-- BEGIN Dataset --
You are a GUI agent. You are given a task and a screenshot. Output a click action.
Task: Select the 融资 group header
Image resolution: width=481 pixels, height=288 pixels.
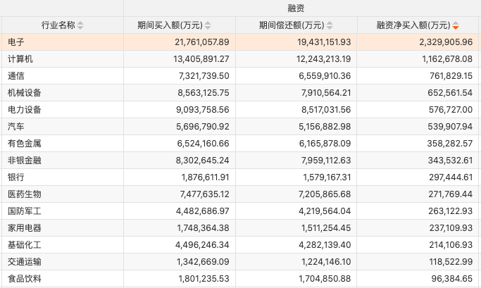tap(296, 7)
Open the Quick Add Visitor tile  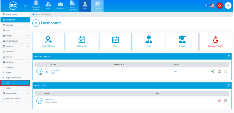48,42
-- END Dataset --
_What you need to do:_
Identify each line of the records above that contains the string "height", and copy those lines. Case counts.

_Response to the exercise:_
Image resolution: width=481 pixels, height=288 pixels.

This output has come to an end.